Он не сошел с ума — он ушел вглубь. В 1922 году Карл Густав Юнг заложил первый камень в Боллингене — уединенной деревушке на берегу Цюрихского озера. То, что начиналось как скромная хижина, вскоре превратилось в башню, метафору, миф. В мире, где у каждого психолога — кабинет, Юнг построил себе целый архетип.

Public Domain

AKG Images / East News (2)
В Боллингене нет ни достопримечательностей, ни фонтана, ни кафе с пирожными. Но есть башня — и это все меняет. Башня Юнга стоит у самой воды, изолированная от мира, без электричества, без телефона, без отопления. Психиатр мирового масштаба мог жить в любом швейцарском отеле с террасой, но выбрал рукотворную аскезу. Строить начал сам, вручную, после сорока, когда, по его собственным словам, «человек должен вытащить свою тень наружу». До этого Юнг пережил смерть матери, творческий разрыв с Фрейдом, кризис веры в науку и несколько лет внутреннего распада, который сам описывал как «ночь души». Он рисовал мандалы, разговаривал с бессознательным, вел диалог с архетипами и в какой-то момент — просто вышел из дома. Нашел реку. Стал строить запруды и домики, как ребенок. И выжил. А потом — решил продолжить. Только уже не в голове, а в камне.

Public Domain
Башня строилась поэтапно. Первая часть — круглая башенка — появилась в 1923-м. Потом добавлялись другие сегменты, все более архаичные. Крыши становились стреловидными, стены — грубее, как будто шли не вверх, а назад — к доисторическим временам. Это была не дача и не дом. Это был лабиринт. По задумке Юнга, каждая часть башни отражала слой психики. Сама башня — тело и инстинкты. Жилые комнаты — эго. Внутренний двор — граница между сознанием и бессознательным. Последняя башня, построенная в 1955 году после смерти его жены, — символ самости, точки, где сознание и бессознательное сливаются.
Внутри — алхимические символы, латинские цитаты, рунические надписи, изображения мандал.

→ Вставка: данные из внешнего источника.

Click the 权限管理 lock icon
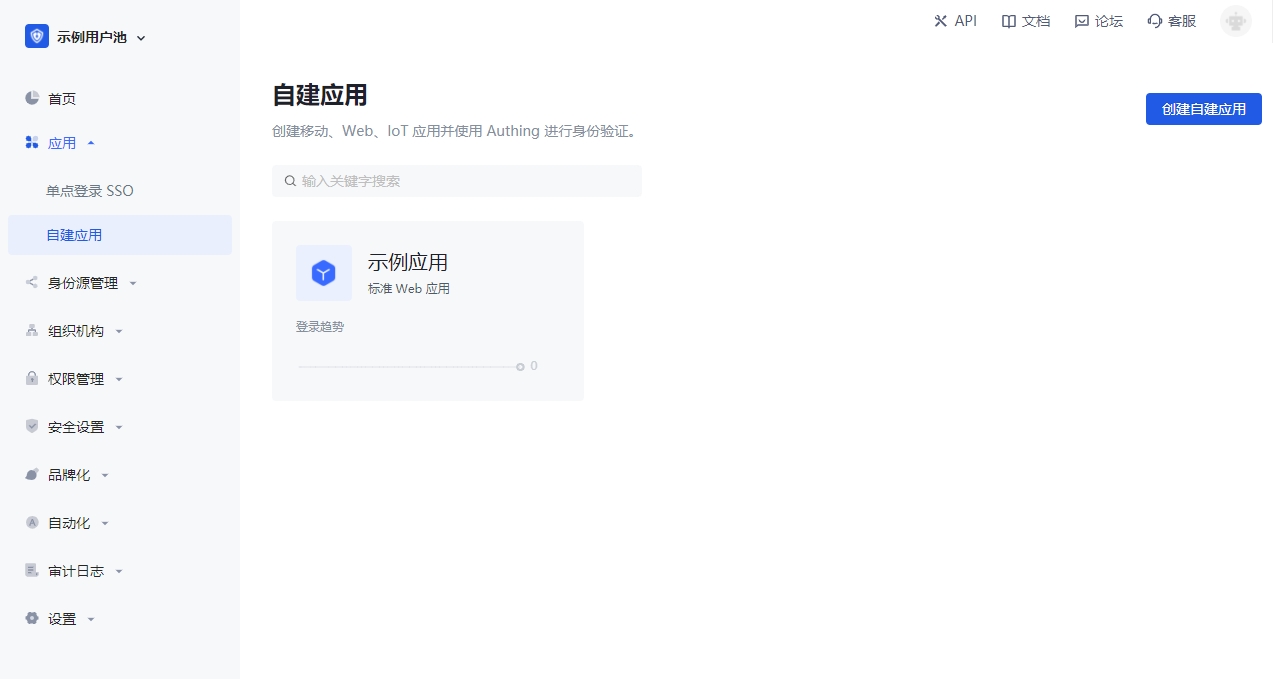 tap(32, 379)
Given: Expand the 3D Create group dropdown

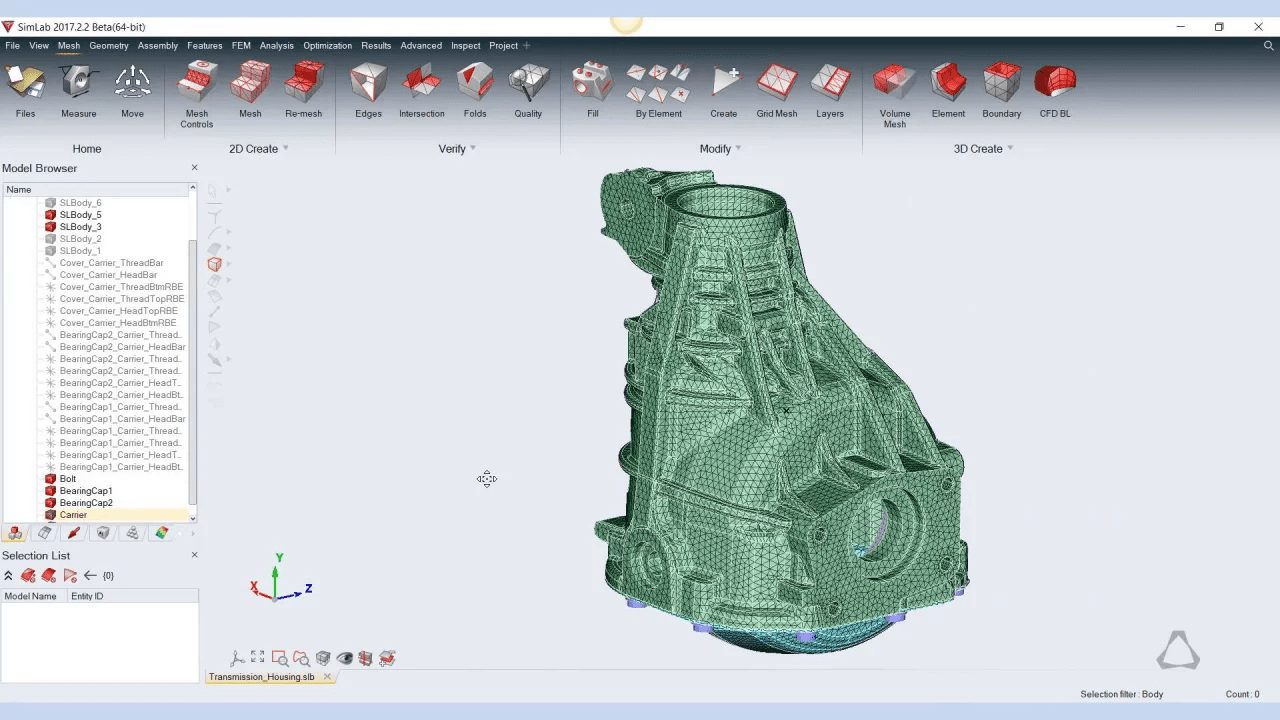Looking at the screenshot, I should (x=1010, y=149).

На одном из камней Юнг выбил фразу «Vocatus atque non vocatus, Deus aderit» — «Призванный или не призванный, Бог явится». Это была не просто надпись, а заклинание. Башня становилась храмом, но без религии. Пространством, где психика обретает форму. Не случайно он писал, что только в Боллингене чувствует себя «реальным». Все остальное — маска.

Public Domain

AKG Images / East News
Тишина была частью замысла. Там не было радио. Не было печки. Зимой все замирало. Юнг готовил на костре, воду носил из колодца. Время измерял не часами, а солнцем. Он был не отшельником, а архитектором психики. Башня напоминала ему, что личность строится не из успехов, а из глубин. Он писал то, что звучало не как уединение, а как воссоединение:
«Когда я в Боллингене, я — то, чем был, есть и буду. Я — сам по себе».
После смерти Юнга башня осталась нетронутой. Она закрыта для публики, доступ туда возможен только по предварительной записи и с разрешения семьи. Это место не про туризм. Это — дневник, написанный в камне. Карта, по которой Юнг шел к себе. Архетип, который он выстроил вручную, слой за слоем, как терапию без слов.